• Ok, I looked at all the answers and with the apparent death of WPExport there does not seem to be a useful solution, which is just completely insane. It seems impossible to me that no useful WP-WP solution exists, but that seems to be the reality.

    I want to export posts from one WP blog and append them to another. I want to keep Authors and I want to correctly keep multiple categories. I want to keep comments.

    I would be willing to go WP -> MT -> WP except WPExport is broken and does nto seem to handle multi-category posts and the other WP exporting script doesn’t handle multiple categories.

    As I find it unlikely that no one has ever had to make this work. Does ANYONE have a solutiont hat they know works?

Viewing 8 replies - 1 through 8 (of 8 total)
  • you should export your mysql database (or certain parts of it), and copy it into a new database.

    Thread Starter soulhuntre

    (@soulhuntre)

    Thats useless for this purpose. There is post ID # collision, category merging to deal with and so on. A whole host of issues that would need to be considered. A simple SQL based merge process is doomed to fail.

    Yes, this buggers me too. I see on the Codex that among WP 1.6’s new features there’s Lossless XML import/export, which could address this issue. But I seem to remember this already being in the list for 1.5, back in the days, so…

    Frankly, there’s no reason not to have this in WP. Event MT did it right (no flames, please), back in their 2.x days. The whole point of being able to export all your data from WP (and reimporting them again) is that it is your data and you care about it!

    Now, I know there are solutions for backing up your data directly from MySQL, or through a plugin or another. But such a feature directly built into WP would make it even easier for the mythical “average user”: my mum couldn’t care less about MySQL and phpMyAdmin, but she sure would care about what she wrote on her WP-site. She couldn’t care less about the format of import/export, be it a bunch of text files or XML, but she could see immediately “Ah, here I can backup all of last year’s writing, save it to CD, and if I mess everything up I will be back with my content on-line in no time”.

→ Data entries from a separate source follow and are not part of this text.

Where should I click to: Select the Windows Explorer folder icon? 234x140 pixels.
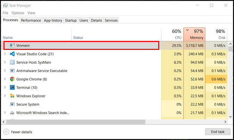[12, 96]
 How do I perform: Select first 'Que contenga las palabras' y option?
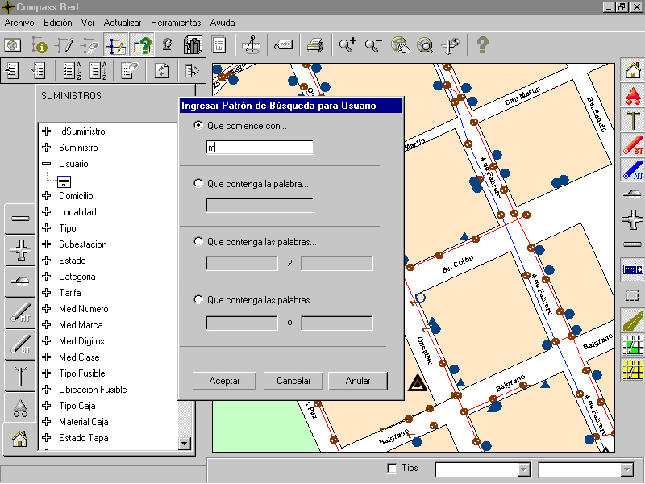(x=198, y=241)

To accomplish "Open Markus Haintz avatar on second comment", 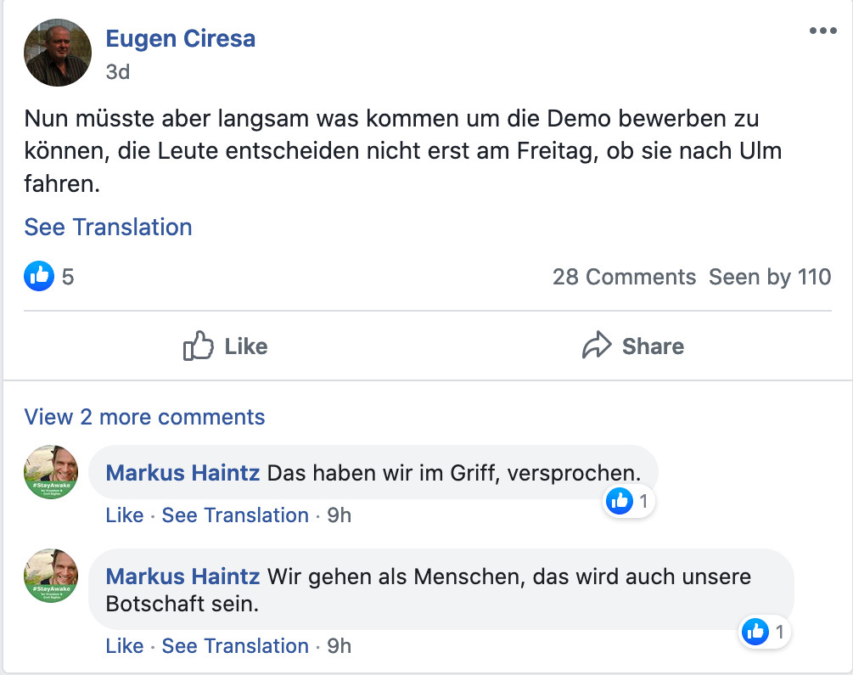I will pos(51,576).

    WP developers have astonished and surprised me in many good ways since a couple of years now. Such an import/export feature really would be another top feather in their hats, and I hope they’re thinking about it.

    Thread Starter soulhuntre

    (@soulhuntre)

    I spent some time looking into the problem, and if push comes to shove I will write a tool to do it but frankly I am not really going to spend the time to try and make it “universal”. It will just be some PHP that needs to be able to connect to both the old and the new DB’s and then it will handle the merge issues.

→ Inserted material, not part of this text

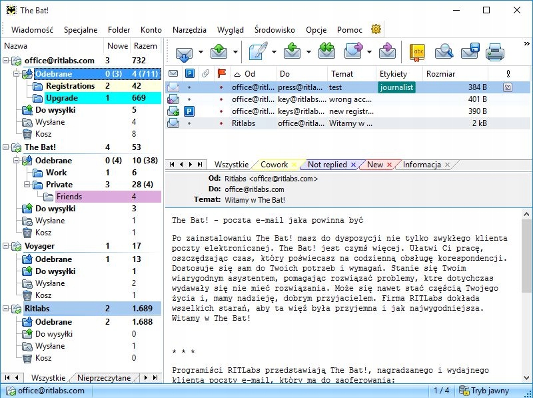Click the redirect message envelope icon
533x398 pixels.
(x=388, y=51)
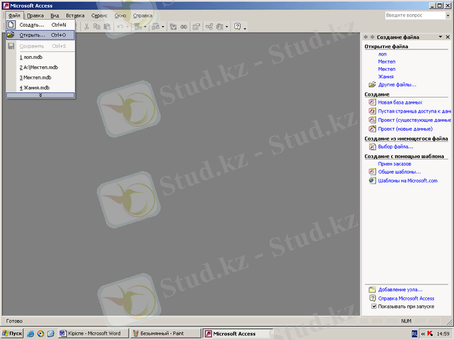Click the Выбор файла... link

[x=396, y=147]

    Of course, depending on when 1.6 is due I might just wait till it shows up, upgrade both installations and see if that is useful.

    Still, the lack of this basic feature is simply astonishing. Don’t get me wrong, I appreciate all the work the core team has done… but it still baffles me 🙂

    Thread Starter soulhuntre

    (@soulhuntre)

    Ok, I have to ask…

    Has anyone ever done this at all? Merge 2 WP blogs? Even with the now broken plugins?

    Beuller?

    Thread Starter soulhuntre

    (@soulhuntre)

    Just an update. A few hours hacking and I have a WP -> XML tool running. It puts out the essential post data, categories and authors. I haven’t done comments yet.

    Obviously the import / merge is where the magic happens, but so far this is working OK.

    I created a blog on my laptop, and may continue to do so. My need was to write over the new blog installed on my desktop. After about an hour of trying things, I got a procedure that works.

    It uses phpMyAdmin to export SQL files. Use complete inserts, save as file, replace, and if-not-exists. You may have to use an editor with global search and replace to kill fields if you’re porting mis-matched WordPress versions. I had to kill a bunch of latitude and longitude fields in the exported SQL file. Then use mysql to import the file. Use the source command.

    Port 3 tables – categories, post2cat, and posts. If you’ve dabbled with these tools, that may be enough. If not, pop me an email and I may have a nice pdf instruction document by then — or shoot, I may have it in my new blog by then 🙂

    Again a reminder, this just writes over existing data. That’s okay with me since I created a virgin database on my new computer to take the old database info.

    BTW, to the developers that are smarter than me: “It would be really nice to have a WP -> WP export and import capability.”

    phyzome

    (@phyzome)

    This is very important to users like me, who start out with several test blogs that eventually grow into serious blogs. Now I need to merge them, but I can’t. I’d contribute to a bounty for this kind of feature.